Records shown ::
= = = = =

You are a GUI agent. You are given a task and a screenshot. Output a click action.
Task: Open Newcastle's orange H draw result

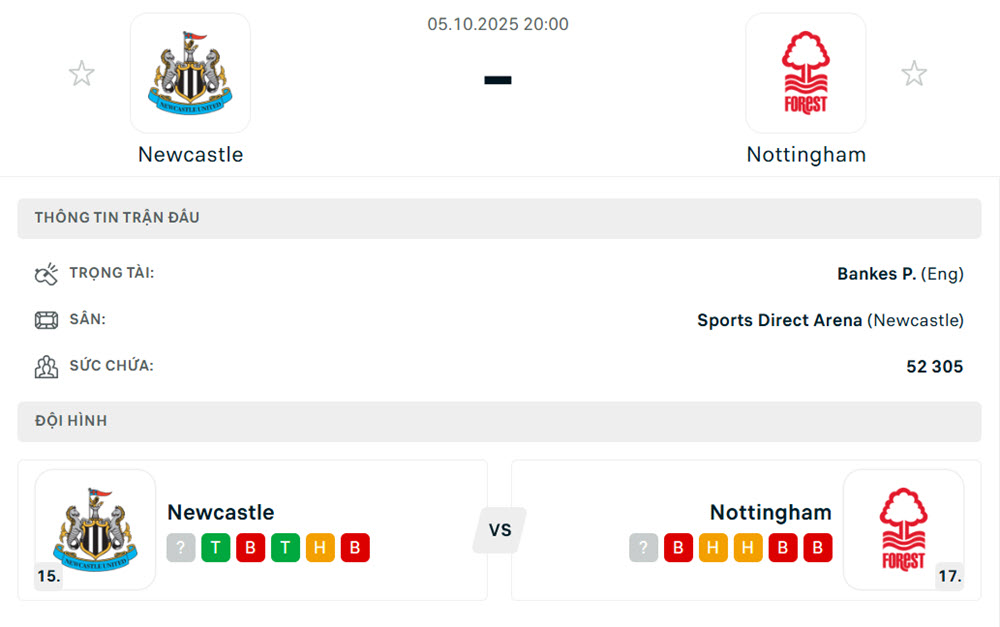(x=320, y=548)
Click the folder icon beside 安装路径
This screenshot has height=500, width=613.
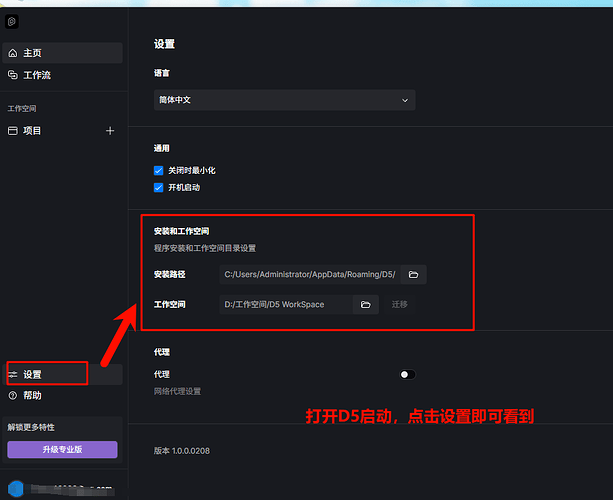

= = = = =

Retype every entry word for word, but do not carry over the pictures.

You are a GUI agent. You are given a task and a screenshot. Output a click action.
Task: Open Newcastle's orange H draw result

(x=320, y=548)
Click the folder icon beside 安装路径
This screenshot has height=500, width=613.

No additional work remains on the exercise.